- [WORK TASK] With the pictures omitted, set down exactly the lines from the one that contains "This screenshot has width=1512, height=785." through the last line of the data.

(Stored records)
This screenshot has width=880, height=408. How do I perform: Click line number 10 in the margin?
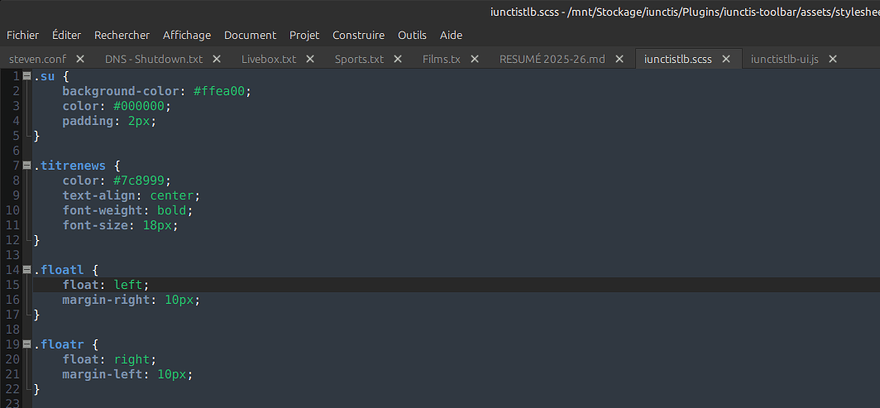13,210
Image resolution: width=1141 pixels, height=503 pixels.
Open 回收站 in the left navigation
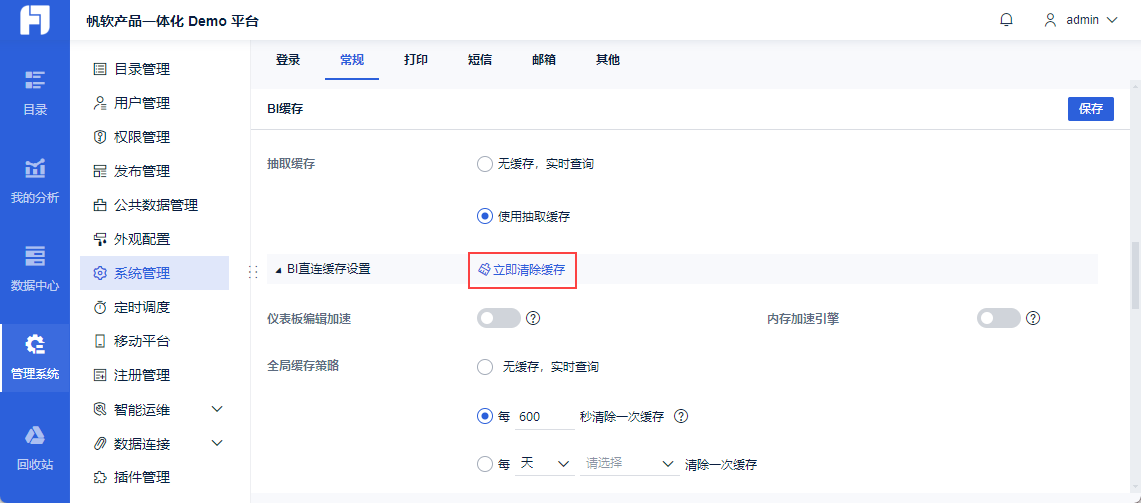[35, 448]
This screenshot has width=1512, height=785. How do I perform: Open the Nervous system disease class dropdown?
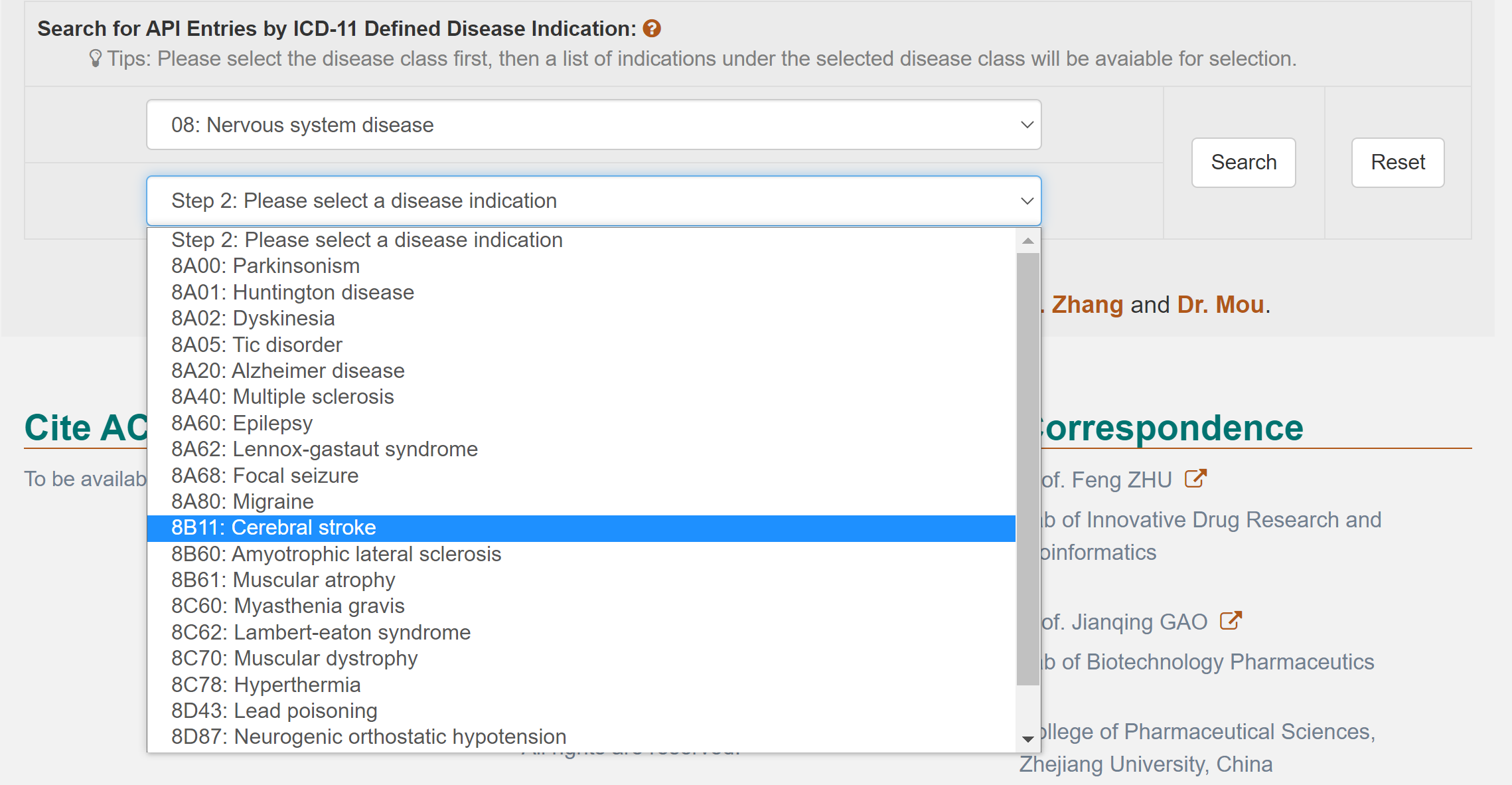593,125
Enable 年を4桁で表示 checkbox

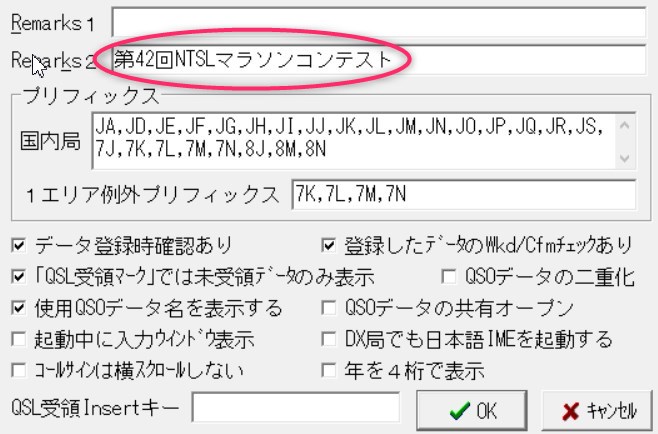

- [RESPONSE FOR THIS EXERCISE]
This screenshot has width=1512, height=785. How do I perform: Open the Nervous system disease class dropdown?
593,125
Enable 年を4桁で表示 checkbox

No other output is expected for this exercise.